--- START ---

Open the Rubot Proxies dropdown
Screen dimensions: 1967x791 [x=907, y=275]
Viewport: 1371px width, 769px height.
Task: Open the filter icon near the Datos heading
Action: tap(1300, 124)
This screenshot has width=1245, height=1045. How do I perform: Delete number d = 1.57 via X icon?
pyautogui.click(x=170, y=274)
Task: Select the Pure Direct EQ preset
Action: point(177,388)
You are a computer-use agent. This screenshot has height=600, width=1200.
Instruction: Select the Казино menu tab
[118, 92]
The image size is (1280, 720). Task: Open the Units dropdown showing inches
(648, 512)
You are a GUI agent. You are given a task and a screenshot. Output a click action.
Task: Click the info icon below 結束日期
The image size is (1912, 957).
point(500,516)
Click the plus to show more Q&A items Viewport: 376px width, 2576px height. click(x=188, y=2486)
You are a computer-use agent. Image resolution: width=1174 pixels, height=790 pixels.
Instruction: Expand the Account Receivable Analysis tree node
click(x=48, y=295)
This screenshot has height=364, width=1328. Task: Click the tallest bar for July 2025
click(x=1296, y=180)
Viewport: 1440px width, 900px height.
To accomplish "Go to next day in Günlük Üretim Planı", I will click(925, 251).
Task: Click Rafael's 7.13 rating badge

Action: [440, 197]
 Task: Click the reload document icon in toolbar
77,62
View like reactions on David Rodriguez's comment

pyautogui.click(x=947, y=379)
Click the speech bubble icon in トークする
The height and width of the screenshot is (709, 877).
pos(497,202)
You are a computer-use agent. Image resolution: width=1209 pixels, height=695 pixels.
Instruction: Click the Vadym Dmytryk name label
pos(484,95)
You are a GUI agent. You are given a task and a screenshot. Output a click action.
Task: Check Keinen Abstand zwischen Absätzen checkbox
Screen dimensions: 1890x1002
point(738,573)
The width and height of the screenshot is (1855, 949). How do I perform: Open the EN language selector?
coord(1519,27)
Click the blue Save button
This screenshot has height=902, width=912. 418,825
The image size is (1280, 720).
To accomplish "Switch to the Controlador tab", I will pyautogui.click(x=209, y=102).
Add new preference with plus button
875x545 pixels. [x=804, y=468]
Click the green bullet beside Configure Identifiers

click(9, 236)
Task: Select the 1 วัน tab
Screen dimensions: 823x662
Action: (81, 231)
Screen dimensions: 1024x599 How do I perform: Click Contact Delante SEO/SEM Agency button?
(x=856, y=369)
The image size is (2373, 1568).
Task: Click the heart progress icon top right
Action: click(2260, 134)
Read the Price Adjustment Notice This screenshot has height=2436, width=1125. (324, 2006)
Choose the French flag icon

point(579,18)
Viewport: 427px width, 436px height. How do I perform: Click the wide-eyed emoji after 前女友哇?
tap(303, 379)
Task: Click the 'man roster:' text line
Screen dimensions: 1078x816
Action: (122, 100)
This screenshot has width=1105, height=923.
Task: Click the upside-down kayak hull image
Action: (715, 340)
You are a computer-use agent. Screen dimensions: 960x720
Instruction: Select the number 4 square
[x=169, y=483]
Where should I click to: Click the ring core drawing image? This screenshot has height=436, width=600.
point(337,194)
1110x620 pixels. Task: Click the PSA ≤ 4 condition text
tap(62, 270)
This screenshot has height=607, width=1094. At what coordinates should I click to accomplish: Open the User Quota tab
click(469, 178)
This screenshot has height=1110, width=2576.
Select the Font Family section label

--- END ---

Work order: What lines in the data include the string "will"? Copy each one.

Answer to the exercise:
To accomplish "Go to next day in Günlük Üretim Planı", I will click(925, 251).
To accomplish "Switch to the Controlador tab", I will pyautogui.click(x=209, y=102).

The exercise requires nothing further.